Legendary artist Jim Steranko, best know for his art work on Marvel Comic's Nick Fury, Agent of S.H.E.I.L.D. and Captain America in the late 1960s, made an appearance Saturday at The Comic Book Shop on Marsh Road. Other special guests celebrating The Comic Book Shop's fifth year in business, owned by Patrick and Sarah Titus, were Ren and Stimpy co-creator Bob Camp and David Spurlock, founder of Vanguard Productions.


Spurlock, who is Steranko's agent, said Steranko is a bit of a renaissance man - he also writes and published his own magazine for 25 years.
"He was still playing music regularly when he started at Marvel, which was in late '66. In fact, he was working as an art director at an ad agency during the day, would then go play a gig with his band at night, get home about 2 a.m., do his Marvel work [until] day break then shower and go back to the ad agency," Spurlock said. "And while he was doing his Marvel work between 2 a.m. and daybreak, he was doing it with sunglasses on."
At a youthful looking 76 years of age, Steranko consumes only one meal a day, rarely drinks alcohol and eats mainly vegetables.
"After studying him for years I've distilled a list of Steranko's super powers: he can escape out of anything, can see in the dark, does not require sleep and can put himself in suspended animation. " Spurlock said.
Steranko also has the power of suggestion at his command: One day in the mid 1960s while in New York City seeking a publisher for his work, Jim stopped by the Marvel Comics offices at 4:55 p.m., right at the end of the workday. Seeing the office manager "Fabulous" Flo Steinberg Jim announced, "I'm here to see Stan Lee". Flo chucked softly and said incredulously, "No one gets to see Stan Lee". Tucking his artwork firmly under her arm, he retorted, "You show him this, he will see me."
Taken slightly aback by his boldness, she went to speak with publisher Stan Lee. She returned shortly with a surprised look on her face and said to Jim, "Stan will see you!"
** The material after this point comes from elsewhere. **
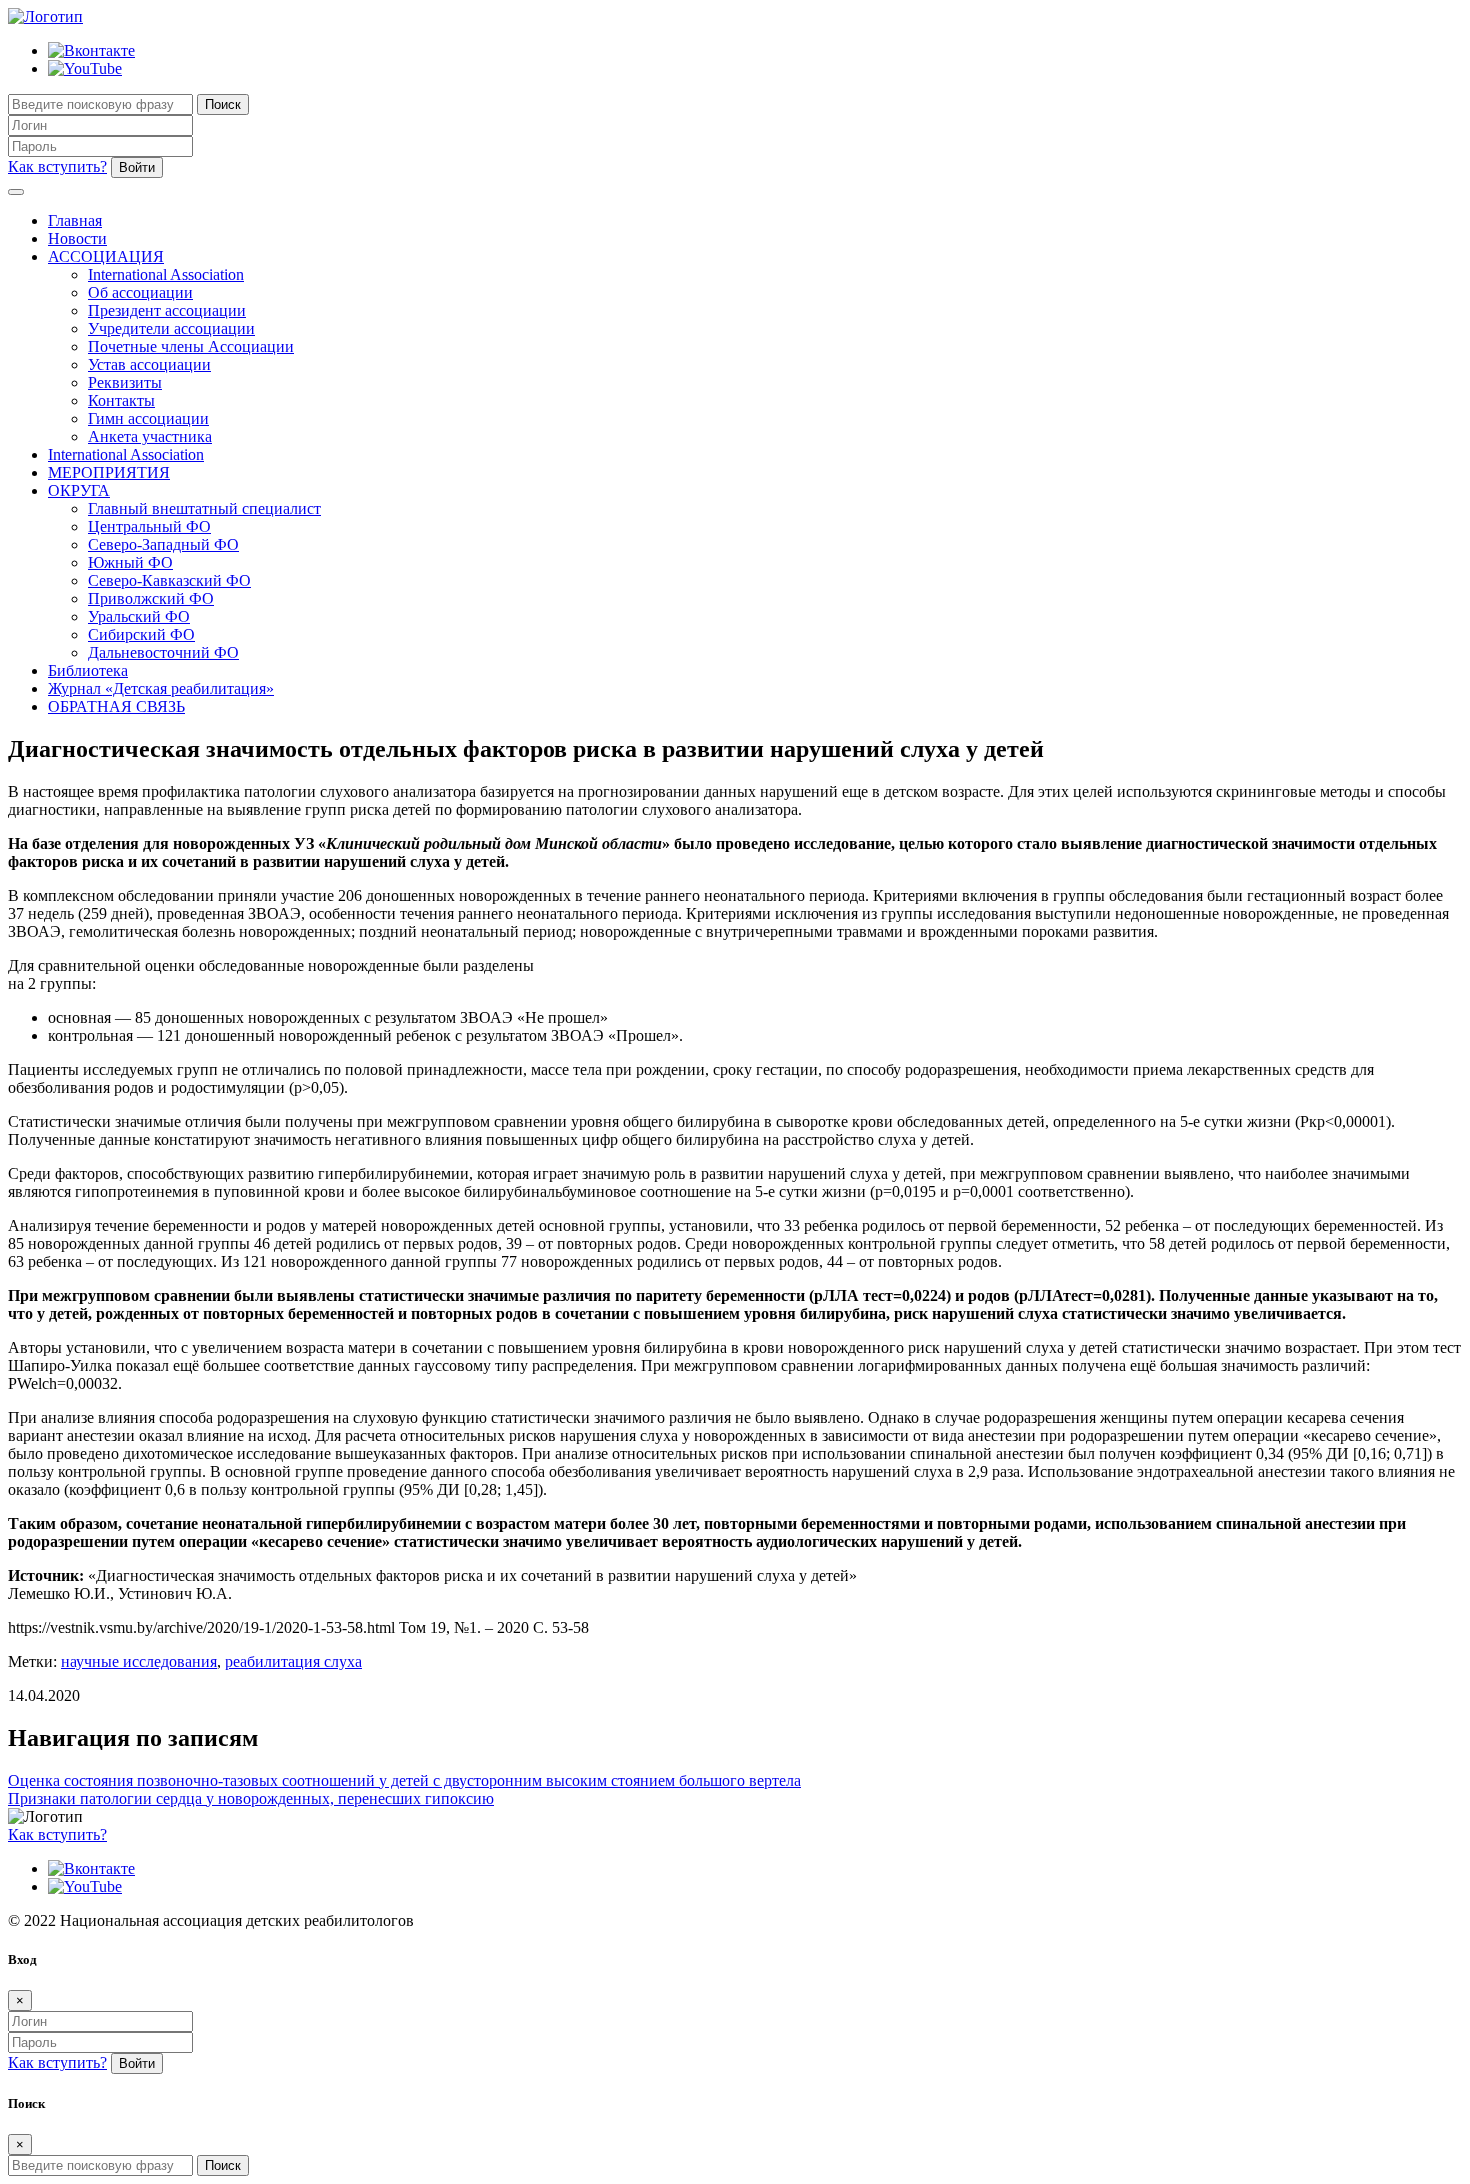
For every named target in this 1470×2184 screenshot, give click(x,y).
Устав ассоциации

At that meeting, Stan gave Jim choice of any Marvel book because he saw what he called "energy" in Steranko's artwork. Of all the titles, he picked the lowest selling, Strange Tales featuring Nick Fury, Agent of S.H.I.E.D. He could have picked a top seller, Fantastic Four, written by another comic book legend at the time, Jack Kirby. To follow Kirby, Steranko thought, would have been suicide. Thinking that Strange Tales was the dregs, the only way for the publication's sales to go was up. Stan accepted Jim's choice. Soon, Jim was writing, penciling, inking and coloring the title. And sales took off. Eventually, Nick Fury would spin off into his own title, with Steranko at the creative helm.
In later years following his comic work for Marvel, Steranko also worked in film with some of the biggest producers in Hollywood. Among his creative credits includes work on Francis Ford Coppola's Dracula and as a consultant for a Batman film Oliver Stone wanted to produce. George Lucas and Steven Spielberg also tapped Steranko to develop the first conceptual art of Indiana Jones for Raiders of The Lost Ark before Harrison Ford was even chosen to play the part. Many elements of the characters look were suggested by Steranko.
On Saturday, crowds of fans continued to file into The Comic Book Shop for their coveted moment of conversation with this legendary creator, well past his schedule appearance time. Always the gentleman, Steranko took the time to engage with fans that came to meet him and told the story behind the creation of the comic book or print placed before him by a fan for an autograph. Steranko said he was delighted to meet the many fans that came and hopes to return to The Comic Shop again one day.
The next big event at The Comic Book Shop will be Free Comic Book Day weekend on May 2 with special guests to be announced.